The Senate on Wednesday confirmed Rachel Levine to a top post in the Department of Health and Human Services (HHS), making the doctor the first openly transgender person to get Senate confirmation.
Levine, previously Pennsylvania’s health secretary, will be assistant secretary for health in HHS.
During a recent confirmation hearing, Sen. Rand Paul (R-Ky.) noted that data from the American College of Pediatricians shows that 80 to 95 percent of children who believe they’re a gender different from their birth sex will see a dissolution of those feelings by late adolescence, provided they’re not exposed to medical intervention and social affirmation.
“American culture is now normalizing the idea that minors can be given hormones to prevent their biological development of their secondary sexual characteristics. Dr. Levine, you have supported both allowing minors to be given hormone blockers to prevent them from going through puberty as well as surgical reconstruction of a minor’s genitalia,” Paul, a doctor, said, before asking Levine, “Do you believe minors are capable of making such a life changing decision of changing one’s sex?”
Levine responded to that and another question by saying: “Transgender medicine is a very complex and nuanced field with robust research and standards of care that have been developed. If I’m fortunate enough to be confirmed as the assistant secretary of health, I will look forward to working with you and your office and coming to your office and discussing the particulars of the standards of care for transgender medicine.”
Other lawmakers said Levine shouldn’t have been nominated by President Joe Biden after mandating nursing homes accept COVID-19-positive patients.

(What the task asks) Could you carry on the report above about Rachel Levine's Senate confirmation, picking up after its final sentence?

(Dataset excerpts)
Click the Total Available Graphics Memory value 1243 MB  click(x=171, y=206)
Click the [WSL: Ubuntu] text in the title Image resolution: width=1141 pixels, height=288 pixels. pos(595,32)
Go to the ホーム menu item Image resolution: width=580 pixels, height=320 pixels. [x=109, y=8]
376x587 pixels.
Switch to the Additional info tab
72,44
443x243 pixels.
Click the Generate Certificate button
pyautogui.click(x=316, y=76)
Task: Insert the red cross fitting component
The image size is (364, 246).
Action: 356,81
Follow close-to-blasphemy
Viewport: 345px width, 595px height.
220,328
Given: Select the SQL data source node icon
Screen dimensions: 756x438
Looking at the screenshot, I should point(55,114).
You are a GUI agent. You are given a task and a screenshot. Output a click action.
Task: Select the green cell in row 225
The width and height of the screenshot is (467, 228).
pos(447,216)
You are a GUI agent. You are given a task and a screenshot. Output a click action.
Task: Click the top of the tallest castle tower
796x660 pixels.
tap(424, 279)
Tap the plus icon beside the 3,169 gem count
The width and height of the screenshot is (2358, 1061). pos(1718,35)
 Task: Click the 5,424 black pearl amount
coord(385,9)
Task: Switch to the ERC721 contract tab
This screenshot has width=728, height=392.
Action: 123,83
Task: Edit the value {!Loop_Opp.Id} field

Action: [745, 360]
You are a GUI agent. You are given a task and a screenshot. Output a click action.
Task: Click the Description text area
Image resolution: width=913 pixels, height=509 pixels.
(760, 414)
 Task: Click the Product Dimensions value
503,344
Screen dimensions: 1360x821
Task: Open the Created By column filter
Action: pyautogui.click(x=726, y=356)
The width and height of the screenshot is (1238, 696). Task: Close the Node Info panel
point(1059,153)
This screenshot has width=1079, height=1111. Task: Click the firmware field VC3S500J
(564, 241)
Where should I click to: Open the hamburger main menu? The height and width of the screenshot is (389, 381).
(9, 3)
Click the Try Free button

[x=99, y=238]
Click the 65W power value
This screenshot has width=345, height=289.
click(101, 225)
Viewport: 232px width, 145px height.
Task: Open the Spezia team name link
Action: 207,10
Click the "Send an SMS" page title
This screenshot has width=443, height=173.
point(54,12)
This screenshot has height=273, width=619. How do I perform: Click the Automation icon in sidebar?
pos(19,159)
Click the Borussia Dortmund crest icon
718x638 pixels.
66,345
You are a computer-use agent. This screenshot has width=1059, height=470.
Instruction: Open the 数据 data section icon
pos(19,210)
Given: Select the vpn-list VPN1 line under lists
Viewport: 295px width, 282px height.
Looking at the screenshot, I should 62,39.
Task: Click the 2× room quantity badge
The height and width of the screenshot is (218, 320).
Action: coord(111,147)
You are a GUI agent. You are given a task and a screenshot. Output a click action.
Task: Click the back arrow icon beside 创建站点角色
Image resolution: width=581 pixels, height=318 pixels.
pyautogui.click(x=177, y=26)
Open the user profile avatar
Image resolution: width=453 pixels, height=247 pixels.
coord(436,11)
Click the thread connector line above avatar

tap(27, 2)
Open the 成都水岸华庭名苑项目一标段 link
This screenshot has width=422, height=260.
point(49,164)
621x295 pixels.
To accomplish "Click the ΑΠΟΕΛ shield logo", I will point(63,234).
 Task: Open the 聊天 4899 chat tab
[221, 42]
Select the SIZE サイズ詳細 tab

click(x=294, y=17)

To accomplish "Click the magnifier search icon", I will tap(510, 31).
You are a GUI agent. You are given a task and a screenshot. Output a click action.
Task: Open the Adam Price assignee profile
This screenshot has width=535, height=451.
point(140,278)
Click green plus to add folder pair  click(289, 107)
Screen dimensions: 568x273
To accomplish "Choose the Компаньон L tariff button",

(Response box)
“Biden’s nomination of former PA Sec. of Health Levine to serve at HHS is insulting to those who lost loved ones at senior living facilities – she moved her own mother OUT of a senior living facility after requiring them to admit COVID-19 patients,” Rep. Lloyd Smucker (R-Pa.) wrote in a tweet last month.
But others said Levine has an established track record and will serve the nation well in the new role.
“The people in our government should reflect the people it serves. Today, we took a new, historic step toward making that a reality with the confirmation of Dr. Rachel Levine,” Sen. Patty Murray (D-Wash.) said on Wednesday.
Sen. Bob Casey (D-Pa.) called Levine “the kind of crisis-tested leader” that the United States needs at HHS during the pandemic.
When nominating Levine last year, Biden said the doctor “will bring the steady leadership and essential expertise we need to get people through this pandemic—no matter their zip code, race, religion, sexual orientation, gender identity, or disability—and meet the public health needs of our country in this critical moment and beyond.”